We have two large "outside" dogs except that one, Buster, has been hiding in the laundry room because.. .he's afraid of flies. And gnats. And moths. We made the mistake of letting him in the house a couple of weeks ago and haven't been able to get him in the back yard since. He'll go into the front yard but he won't go into the back yard and when you try to take him back there, he becomes absolutely frantic. However, if you leave him in the front yard, he digs under the fence and frolics down the street.
His companion, Heidi, is the smart, calm one.
Tonight, just a few minutes ago, as the clock was approaching the witching hour, Buster started whining and then scrabbling at the laundry room door. I let him out thinking he needed to go potty. Not so. He just wanted to go outside in the front yard and get under David's bedroom window - David has to work early tomorrow - and bark. Loudly. At the neighbor's dog, an indolent mutt who is too lazy, most of the time, to bark back. (If the neighbor's dog would bark back, Buster would add Hurricane to the dreaded Enemy List and rank him right up there beside moths, gnats, the weekly tornado siren, and mosquitoes and consequently leave Hurricane alone. But that hasn't happened yet. Because, as I said, Hurricane is too doggone lazy (pun intended) to respond to Buster's challenges...)

-=-=-

> **DIRECTIONS**
• A. Decide whether each statement agrees with the dog story, and answer yes or no for each. Support each answer with the deciding words from the dog story, quoted exactly. (i) Buster is afraid of moths. (ii) Heidi is described as the nervous one of the two dogs. (iii) Hurricane usually barks back at Buster.
• B. Retype the part of the dog story starting with "We have two" and going on through "down the street.", without changing any words.
• C. Extend the dog story onward from its final sentence.
The rows further down are separate material and have no connection to the dog story.

> **DATA SECTION**
-=-=-

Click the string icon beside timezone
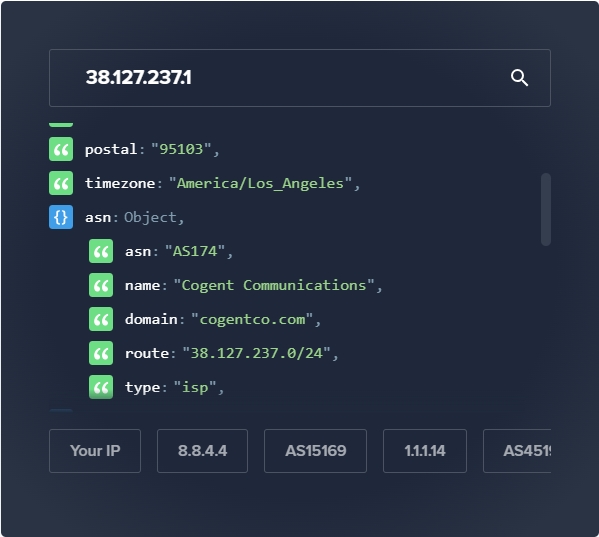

-=-=-

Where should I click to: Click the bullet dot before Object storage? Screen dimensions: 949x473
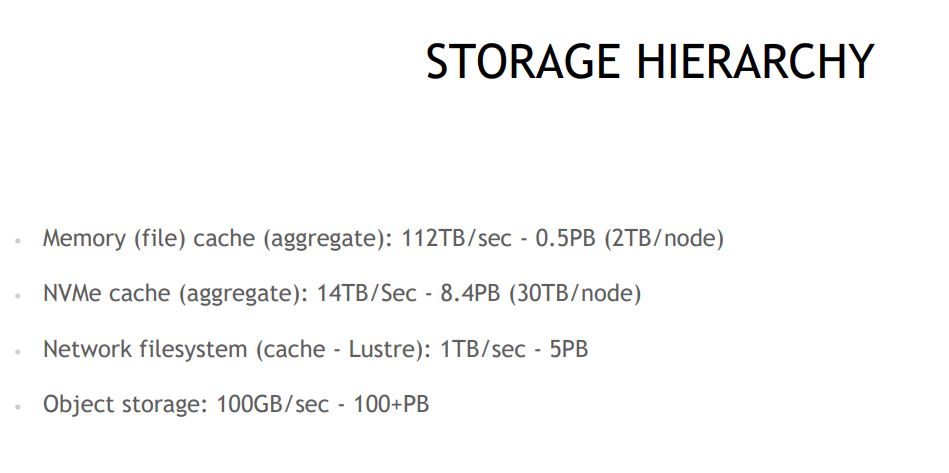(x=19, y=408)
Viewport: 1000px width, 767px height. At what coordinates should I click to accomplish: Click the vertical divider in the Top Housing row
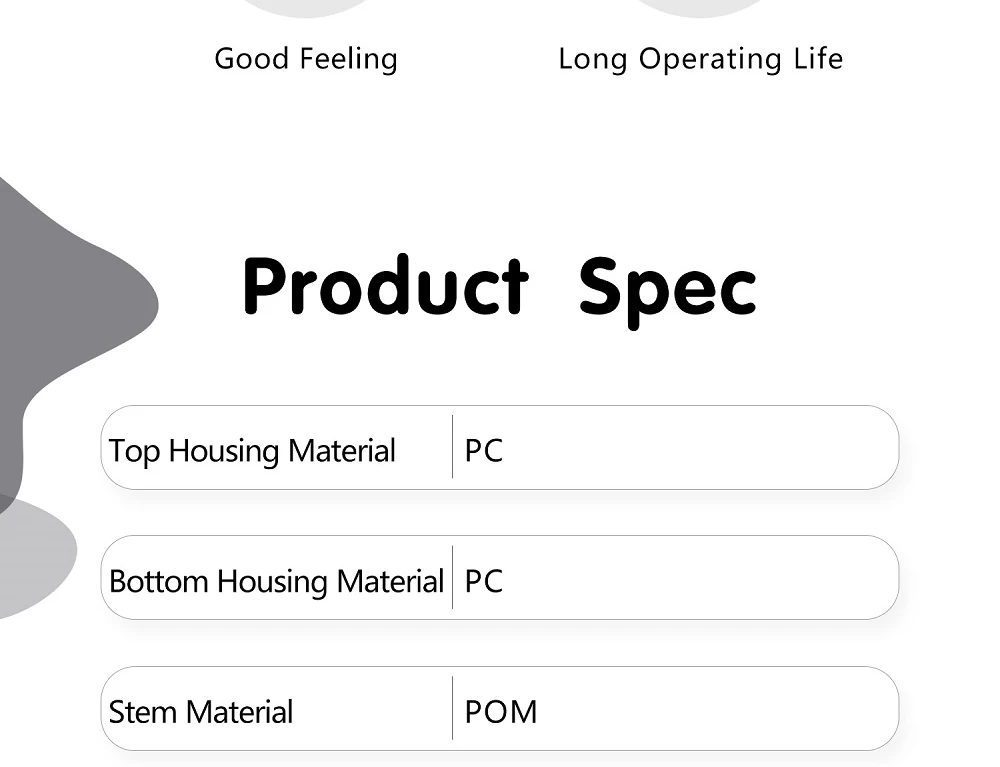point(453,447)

-=-=-

> **YOUR RESPONSES**
• A.
(i) Yes: "he's afraid of flies. And gnats. And moths."
(ii) No: "His companion, Heidi, is the smart, calm one."
(iii) No: "an indolent mutt who is too lazy, most of the time, to bark back."

• B.
We have two large "outside" dogs except that one, Buster, has been hiding in the laundry room because.. .he's afraid of flies. And gnats. And moths. We made the mistake of letting him in the house a couple of weeks ago and haven't been able to get him in the back yard since. He'll go into the front yard but he won't go into the back yard and when you try to take him back there, he becomes absolutely frantic. However, if you leave him in the front yard, he digs under the fence and frolics down the street.

• C.
So let's say I was a tad stressed. And let's say I raised my voice just a bit. And let's say that I started speculating vociferously about how many brain cells Buster has - two by my current estimation. And how many he is lacking - about a million I figure.
As I began my raised-voice diatribe, Heidi, the smart one, looked at me nervously and moved several feet away from Buster as if he were the canine version of a human lightening rod. Which at that point, he was. Buster continued to stand in my flower bed, oblivious to my increasing ire, and proceeded to bark his head off.
Soooo ... I lost it. I turned on the water hose and started chasing both dogs around the front yard while maintaining my larger-than-life soliloquy about Buster's defects, which were increasing by the minute.
Was one of my neighbor's out in his yard?
Do I care?
It actually felt good to chase those dogs around with the water hose! Plus, our plants got watered, both the ones near the house as well as the ones by the fence (where Buster had been mindlessly barking and wagging his tail). I got some exercise. And both dogs went meekly back into the laundry room and I haven't heard a peep out of them since!!
I went; I saw, I conquered!!! Score!
I came in, a bit damp I admit, but still exhilarated by my own victory, to find my husband sitting up on the bed in the spare room, relishing his own victory from earlier this evening.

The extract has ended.